ASEAN KEY DESTINATIONS
ASEAN Markets To Grow After IMF News
ASEAN Shares will consolidate today and gear up for strong growth after the IMF estimates and a brighter outlook for the region has shifted sentiment.
Overnight in the USA The S&P 500 drifted between gains and losses after a 2.4 percent rally yesterday erased the index’s loss for the year. Apple Inc. and JPMorgan Chase & Co. paced gains in computer companies and banks.
FedEx, the largest air-cargo carrier, tumbled 3 percent after forecasting annual profit that may trail the average analyst estimates by as much as 13 percent on higher costs for health-care and pensions.
U.S. housing starts fell 10 percent, the biggest decline since March 2009, to a 593,000 annual rate, from a revised 659,000 pace in April that was less than previously estimated, Commerce Department figures showed. Building permits, a sign of future construction, unexpectedly fell to a one-year low. Single-family starts suffered the largest drop since 1991.
Fannie Mae and Freddie Mac shares tumbled at least 39 percent after their regulator told the two mortgage-finance companies to delist their stock from the New York Stock Exchange.
European stocks closed little changed, with the Stoxx Europe 600 Index at the highest level in a month, as gains by insurers offset a decline by auto-industry companies and a slump in technology shares after Nokia Oyj cuts its forecasts.
Stock Exchange of Thailand President Charamporn Jotikasthira told reporters combined earnings of listed firms this year would rise to at least 600 billion baht ($18.52billion) from last year’s 440 billion baht.
Thai shares trade at a 12-month forward price-to-earnings ratio of 10.6, the lowest in Southeast Asia, compared with Vietnam’s 11.0, Philippines’ 12.0, Singapore’s 12.8, Malaysia’s 13.0 and Indonesia’s 13.3.
Thailand, Southeast Asia’s second-largest economy, went through another bout of political unrest from March to May, which put off foreign investors. On Wednesday, investors bought Thai energy shares as oil prices rose.
PTT PTT.BK, its exploration flagship PTT Exploration and Production PTTE.BK and olefins maker PTT Chemical PTTC.BK all rose over 2 percent. A Phillip Securities analyst recommended such shares, saying their second-quarter results should be favourable.
Indonesian shares climbed to their highest level in six weeks on Wednesday as investors piled into index heavyweights amid general optimism over the economy on a day its central bank announced measures to manage capital flows.
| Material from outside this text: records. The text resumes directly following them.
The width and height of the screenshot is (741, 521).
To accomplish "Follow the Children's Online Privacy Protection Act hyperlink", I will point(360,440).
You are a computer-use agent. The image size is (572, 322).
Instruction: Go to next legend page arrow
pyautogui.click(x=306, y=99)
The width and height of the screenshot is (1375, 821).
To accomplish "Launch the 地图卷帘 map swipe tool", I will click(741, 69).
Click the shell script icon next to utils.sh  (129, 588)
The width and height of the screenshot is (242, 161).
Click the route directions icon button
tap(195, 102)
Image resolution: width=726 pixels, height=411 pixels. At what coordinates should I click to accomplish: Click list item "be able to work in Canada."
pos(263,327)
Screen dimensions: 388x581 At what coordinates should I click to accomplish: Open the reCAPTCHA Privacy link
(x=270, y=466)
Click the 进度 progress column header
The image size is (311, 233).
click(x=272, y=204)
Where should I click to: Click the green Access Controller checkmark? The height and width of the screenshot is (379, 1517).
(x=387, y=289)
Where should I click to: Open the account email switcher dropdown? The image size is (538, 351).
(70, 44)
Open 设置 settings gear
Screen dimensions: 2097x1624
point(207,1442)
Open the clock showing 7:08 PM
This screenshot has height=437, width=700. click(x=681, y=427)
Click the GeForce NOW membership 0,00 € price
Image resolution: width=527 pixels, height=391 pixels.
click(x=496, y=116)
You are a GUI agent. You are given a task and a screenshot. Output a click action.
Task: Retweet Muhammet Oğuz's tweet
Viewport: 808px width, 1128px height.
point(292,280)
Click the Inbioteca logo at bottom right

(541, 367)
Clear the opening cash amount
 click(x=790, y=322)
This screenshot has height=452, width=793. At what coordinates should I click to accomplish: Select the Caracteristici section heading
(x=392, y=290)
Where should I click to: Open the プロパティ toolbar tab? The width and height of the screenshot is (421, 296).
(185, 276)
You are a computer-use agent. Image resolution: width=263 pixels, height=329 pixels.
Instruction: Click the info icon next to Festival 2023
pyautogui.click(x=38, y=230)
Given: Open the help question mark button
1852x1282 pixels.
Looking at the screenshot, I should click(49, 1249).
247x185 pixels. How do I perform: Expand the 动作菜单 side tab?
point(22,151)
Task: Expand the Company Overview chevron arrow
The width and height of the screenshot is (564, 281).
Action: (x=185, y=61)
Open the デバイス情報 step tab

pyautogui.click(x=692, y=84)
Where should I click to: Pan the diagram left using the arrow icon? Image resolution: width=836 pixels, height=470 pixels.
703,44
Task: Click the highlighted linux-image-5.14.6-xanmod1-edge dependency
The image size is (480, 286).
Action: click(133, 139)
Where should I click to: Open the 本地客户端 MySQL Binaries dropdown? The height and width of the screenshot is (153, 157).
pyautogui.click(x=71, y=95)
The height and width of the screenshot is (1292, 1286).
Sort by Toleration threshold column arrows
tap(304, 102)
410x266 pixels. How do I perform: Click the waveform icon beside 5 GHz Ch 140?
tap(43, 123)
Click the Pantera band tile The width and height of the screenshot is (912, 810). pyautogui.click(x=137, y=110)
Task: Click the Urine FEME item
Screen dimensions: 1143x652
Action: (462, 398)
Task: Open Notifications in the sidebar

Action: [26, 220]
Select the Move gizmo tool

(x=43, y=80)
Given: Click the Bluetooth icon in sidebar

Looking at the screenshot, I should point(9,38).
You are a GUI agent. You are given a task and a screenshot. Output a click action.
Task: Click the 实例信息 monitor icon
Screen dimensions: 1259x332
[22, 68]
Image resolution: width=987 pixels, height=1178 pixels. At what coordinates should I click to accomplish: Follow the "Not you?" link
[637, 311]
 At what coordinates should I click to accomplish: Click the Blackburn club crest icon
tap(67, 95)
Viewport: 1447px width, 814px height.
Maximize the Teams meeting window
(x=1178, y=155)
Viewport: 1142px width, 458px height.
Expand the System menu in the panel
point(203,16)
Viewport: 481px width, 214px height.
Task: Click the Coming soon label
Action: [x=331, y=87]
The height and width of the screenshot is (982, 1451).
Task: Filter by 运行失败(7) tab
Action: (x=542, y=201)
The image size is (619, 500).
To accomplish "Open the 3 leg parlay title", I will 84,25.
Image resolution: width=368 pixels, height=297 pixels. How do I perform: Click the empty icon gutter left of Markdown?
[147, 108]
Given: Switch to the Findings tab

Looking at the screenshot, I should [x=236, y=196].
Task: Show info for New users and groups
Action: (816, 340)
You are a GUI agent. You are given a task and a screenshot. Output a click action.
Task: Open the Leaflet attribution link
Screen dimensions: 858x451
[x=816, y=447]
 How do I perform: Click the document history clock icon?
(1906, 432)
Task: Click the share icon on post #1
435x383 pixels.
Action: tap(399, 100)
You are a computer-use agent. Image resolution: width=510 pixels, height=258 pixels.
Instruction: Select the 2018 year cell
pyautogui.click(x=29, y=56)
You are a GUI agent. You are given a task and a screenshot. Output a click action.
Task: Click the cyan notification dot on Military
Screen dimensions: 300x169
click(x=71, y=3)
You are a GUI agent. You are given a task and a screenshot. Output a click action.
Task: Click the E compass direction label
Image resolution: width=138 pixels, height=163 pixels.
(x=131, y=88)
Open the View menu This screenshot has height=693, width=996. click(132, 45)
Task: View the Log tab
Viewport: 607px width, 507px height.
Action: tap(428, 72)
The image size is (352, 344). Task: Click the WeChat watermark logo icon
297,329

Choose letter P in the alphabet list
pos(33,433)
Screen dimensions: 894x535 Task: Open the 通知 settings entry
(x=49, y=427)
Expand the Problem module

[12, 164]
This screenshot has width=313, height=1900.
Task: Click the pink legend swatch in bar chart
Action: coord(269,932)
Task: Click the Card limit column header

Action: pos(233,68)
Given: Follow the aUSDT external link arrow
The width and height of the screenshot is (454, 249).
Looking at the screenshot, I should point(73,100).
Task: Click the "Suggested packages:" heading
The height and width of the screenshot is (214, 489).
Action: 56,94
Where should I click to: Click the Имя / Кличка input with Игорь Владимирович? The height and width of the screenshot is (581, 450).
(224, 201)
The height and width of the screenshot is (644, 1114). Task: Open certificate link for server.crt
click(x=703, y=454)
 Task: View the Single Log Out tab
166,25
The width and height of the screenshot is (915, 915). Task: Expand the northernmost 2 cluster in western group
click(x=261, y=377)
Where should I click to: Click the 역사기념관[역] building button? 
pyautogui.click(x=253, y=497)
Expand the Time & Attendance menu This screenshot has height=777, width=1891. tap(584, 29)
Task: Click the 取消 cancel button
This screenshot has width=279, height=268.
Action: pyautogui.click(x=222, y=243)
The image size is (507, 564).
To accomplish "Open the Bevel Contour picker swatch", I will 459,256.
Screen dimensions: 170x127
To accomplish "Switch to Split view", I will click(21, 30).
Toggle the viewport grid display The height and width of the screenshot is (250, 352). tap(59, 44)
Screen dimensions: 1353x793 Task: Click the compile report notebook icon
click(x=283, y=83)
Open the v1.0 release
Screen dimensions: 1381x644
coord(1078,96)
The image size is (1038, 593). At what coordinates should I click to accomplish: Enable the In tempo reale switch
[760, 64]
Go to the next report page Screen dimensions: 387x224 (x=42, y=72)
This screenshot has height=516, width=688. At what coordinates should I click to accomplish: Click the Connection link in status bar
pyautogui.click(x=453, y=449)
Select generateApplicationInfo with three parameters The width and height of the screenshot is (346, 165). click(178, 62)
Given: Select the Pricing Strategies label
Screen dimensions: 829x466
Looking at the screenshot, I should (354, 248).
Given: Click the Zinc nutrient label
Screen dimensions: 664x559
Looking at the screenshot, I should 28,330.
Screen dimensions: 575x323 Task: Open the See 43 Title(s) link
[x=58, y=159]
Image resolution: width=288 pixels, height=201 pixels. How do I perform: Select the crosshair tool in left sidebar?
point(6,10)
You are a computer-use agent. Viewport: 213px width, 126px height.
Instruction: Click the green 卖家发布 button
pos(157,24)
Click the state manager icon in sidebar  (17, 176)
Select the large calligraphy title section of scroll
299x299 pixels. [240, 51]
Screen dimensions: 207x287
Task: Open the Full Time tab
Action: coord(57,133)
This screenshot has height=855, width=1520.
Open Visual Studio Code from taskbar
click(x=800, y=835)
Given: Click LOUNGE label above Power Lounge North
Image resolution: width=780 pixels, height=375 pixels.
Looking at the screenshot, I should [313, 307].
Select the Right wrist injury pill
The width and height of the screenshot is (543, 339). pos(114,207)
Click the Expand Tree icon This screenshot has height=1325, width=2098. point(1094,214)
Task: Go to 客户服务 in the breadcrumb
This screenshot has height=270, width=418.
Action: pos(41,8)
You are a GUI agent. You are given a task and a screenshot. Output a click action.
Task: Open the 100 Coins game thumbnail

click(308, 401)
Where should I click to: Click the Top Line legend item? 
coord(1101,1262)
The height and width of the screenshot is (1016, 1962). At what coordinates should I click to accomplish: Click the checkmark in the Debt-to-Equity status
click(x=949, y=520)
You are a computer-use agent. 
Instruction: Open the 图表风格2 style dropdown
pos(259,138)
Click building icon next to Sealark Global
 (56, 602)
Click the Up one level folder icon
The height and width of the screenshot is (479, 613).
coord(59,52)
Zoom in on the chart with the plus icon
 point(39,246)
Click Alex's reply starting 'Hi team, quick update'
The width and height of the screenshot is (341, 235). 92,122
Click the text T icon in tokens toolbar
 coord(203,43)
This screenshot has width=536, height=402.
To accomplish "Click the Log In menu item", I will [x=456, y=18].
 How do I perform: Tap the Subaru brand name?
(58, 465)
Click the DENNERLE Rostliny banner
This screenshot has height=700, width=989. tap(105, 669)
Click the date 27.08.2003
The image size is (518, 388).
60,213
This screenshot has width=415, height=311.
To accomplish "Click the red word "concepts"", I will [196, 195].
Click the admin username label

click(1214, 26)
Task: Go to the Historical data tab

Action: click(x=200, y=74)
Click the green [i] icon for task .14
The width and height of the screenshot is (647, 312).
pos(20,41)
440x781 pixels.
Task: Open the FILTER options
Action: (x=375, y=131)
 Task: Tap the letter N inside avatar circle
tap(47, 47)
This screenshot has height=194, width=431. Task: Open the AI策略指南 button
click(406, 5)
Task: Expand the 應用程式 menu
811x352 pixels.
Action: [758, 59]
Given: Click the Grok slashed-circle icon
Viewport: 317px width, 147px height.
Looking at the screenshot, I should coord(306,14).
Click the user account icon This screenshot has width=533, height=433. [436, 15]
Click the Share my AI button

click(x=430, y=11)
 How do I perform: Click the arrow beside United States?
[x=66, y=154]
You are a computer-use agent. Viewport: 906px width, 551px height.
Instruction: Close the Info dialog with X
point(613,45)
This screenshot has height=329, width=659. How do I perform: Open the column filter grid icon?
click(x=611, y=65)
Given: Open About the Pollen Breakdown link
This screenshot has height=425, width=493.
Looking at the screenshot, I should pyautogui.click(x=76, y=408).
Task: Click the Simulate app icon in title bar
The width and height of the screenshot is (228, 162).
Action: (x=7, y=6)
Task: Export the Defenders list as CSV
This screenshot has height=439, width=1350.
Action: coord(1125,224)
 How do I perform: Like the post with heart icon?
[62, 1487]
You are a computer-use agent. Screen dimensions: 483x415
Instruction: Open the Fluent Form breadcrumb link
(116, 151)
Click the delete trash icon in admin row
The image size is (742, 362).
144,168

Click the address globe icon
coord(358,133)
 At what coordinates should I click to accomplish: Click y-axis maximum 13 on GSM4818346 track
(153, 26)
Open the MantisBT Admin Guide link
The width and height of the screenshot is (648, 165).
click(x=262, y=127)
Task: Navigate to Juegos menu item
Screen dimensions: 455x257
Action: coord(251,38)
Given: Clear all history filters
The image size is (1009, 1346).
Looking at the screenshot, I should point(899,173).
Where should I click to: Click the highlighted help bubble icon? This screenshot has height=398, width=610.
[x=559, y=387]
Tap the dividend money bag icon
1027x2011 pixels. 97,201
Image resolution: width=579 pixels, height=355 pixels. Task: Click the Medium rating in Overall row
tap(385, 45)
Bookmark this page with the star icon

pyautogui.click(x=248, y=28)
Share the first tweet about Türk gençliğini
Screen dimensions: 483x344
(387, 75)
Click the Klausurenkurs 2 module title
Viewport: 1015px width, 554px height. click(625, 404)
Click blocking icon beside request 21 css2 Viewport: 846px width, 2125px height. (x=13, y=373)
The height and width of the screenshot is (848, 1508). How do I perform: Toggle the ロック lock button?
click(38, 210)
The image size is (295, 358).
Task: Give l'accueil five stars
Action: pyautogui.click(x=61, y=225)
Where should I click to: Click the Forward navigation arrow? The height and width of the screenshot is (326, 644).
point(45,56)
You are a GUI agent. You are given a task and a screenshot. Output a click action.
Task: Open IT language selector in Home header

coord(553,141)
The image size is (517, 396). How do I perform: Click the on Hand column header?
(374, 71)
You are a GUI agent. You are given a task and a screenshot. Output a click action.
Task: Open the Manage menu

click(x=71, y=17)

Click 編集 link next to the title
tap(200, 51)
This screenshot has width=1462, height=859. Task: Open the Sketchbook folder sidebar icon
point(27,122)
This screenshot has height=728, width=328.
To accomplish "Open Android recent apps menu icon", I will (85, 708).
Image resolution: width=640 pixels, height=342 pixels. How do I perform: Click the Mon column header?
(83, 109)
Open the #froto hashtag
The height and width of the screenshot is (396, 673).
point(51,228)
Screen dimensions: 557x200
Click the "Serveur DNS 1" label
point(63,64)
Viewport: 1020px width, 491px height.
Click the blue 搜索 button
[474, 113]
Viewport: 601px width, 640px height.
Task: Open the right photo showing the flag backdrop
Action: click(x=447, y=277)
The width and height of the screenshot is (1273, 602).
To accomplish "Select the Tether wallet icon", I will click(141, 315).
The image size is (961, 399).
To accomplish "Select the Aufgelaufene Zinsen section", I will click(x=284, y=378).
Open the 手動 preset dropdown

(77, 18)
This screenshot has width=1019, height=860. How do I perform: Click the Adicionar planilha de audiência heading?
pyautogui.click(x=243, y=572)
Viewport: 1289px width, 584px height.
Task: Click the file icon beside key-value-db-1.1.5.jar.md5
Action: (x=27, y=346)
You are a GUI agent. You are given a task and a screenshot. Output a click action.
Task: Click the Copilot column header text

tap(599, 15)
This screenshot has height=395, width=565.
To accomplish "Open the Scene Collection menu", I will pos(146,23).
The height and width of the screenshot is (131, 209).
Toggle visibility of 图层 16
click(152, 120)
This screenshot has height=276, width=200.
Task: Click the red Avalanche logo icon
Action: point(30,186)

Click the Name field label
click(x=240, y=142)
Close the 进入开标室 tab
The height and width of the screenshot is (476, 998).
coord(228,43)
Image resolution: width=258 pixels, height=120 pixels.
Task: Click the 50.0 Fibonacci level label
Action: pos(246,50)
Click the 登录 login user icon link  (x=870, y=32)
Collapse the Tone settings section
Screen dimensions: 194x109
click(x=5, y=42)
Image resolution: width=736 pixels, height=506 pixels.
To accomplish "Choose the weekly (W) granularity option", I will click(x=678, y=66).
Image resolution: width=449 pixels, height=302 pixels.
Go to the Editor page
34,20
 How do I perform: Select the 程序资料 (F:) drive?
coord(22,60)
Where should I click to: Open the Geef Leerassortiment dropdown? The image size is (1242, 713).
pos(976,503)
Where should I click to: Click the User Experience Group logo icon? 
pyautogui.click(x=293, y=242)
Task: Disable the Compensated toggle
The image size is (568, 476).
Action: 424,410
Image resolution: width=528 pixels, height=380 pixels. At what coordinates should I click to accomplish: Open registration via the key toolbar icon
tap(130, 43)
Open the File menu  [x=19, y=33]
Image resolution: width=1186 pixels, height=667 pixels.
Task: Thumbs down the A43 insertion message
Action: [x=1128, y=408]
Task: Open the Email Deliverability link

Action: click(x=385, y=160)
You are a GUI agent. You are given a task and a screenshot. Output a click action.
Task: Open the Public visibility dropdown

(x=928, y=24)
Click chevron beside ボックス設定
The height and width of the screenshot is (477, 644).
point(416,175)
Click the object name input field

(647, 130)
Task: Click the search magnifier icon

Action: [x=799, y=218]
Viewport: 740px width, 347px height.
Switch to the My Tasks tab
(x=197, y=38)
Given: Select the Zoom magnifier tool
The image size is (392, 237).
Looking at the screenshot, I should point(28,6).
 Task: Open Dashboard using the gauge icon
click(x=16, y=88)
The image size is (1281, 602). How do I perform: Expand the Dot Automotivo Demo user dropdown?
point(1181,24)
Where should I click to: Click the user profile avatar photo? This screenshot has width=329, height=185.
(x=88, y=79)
Jakarta’s benchmark stock index finished the session 1 percent higher, at one point touching its highest since May 5. Solid economic fundamentals in Indonesia have attracted foreign inflows into shares.
Resource shares gained in line with strength in oil, which rose above $77 on Wednesday to its highest level since mid-May. Adaro Energy (ADRO), the second-largest coal miner, rose 4.8 percent, coal miner Indo Tambangraya Megah (ITMG), a unit of Thailand’s Banpu (BANP.BK), gained 2.8 percent and energy firm Indika Energy (INDY) climbed 3.5 percent.
The market has risen 12.8 percent so far this year, Southeast Asia’s best performer, backed by $545 million of net foreign buying.
Indonesia’s central bank said it would issue longer-dated debt and announced other policy changes in a bid to tackle strong capital inflows and divert them away from the short end of the market.
ASEAN economies are set to lead the world in the next 20 years, and it is not just my opinion, if you read the report from the IMF today it will clearly spell out all the reasons why everyone should be invested in ASEAN.
Asian gross domestic product will exceed that of the Group of Seven major industrial nations by 2030, the International Monetary Fund said on Tuesday.
Within five years, Asia’s economy including Australia and New Zealand will be around 50% larger than it is today in purchasing-power-parity terms, accounting for more than a third of global output. China and India are leading the way out of recession. But the phenomenon is by no means limited to these two nations, the lender added.
“The possibility that Asia could become the world’s largest economic region by 2030 is not idle speculation,” Anoop Singh, director of the IMF’s Asia and Pacific Department wrote in the IMF’s Finance & Development magazine. “It seems very plausible, based on what Asia has already achieved in recent decades.”
Asia is making a stronger contribution to the global recovery than any other region, Singh noted. Recovery in many Asian economies is being driven by two engines—exports and strong domestic demand. Robust domestic demand reflects in part policy stimulus, but resilient private demand is also a factor.
A key policy challenge for many nations in Asia is to build on domestic demand over the medium term and rely less on exports, Singh said. This would also assist in managing global imbalances. Greater exchange rate flexibility will help in raising private consumption and reorient investment toward production for the domestic economy. Other policy measures needed to improve domestic demand include investment in infrastructure.
The lender said Asia’s role in the world economy continues to grow, both in world trade and finance and in economic governance, through institutions such as the IMF—and it will grow further. The broader global economy can draw from them a rich set of lessons, the IMF said.